TASK TO CARRY OUT
All entries must be transcribed without a single difference.

━━━━━ RECORDS PROVIDED

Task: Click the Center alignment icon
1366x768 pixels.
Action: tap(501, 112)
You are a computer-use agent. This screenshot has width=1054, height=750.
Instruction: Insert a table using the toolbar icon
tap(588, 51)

━━━━━━━━━━

EXERCISE RESULT
Task: Click the Center alignment icon
1366x768 pixels.
Action: tap(501, 112)
You are a computer-use agent. This screenshot has width=1054, height=750.
Instruction: Insert a table using the toolbar icon
tap(588, 51)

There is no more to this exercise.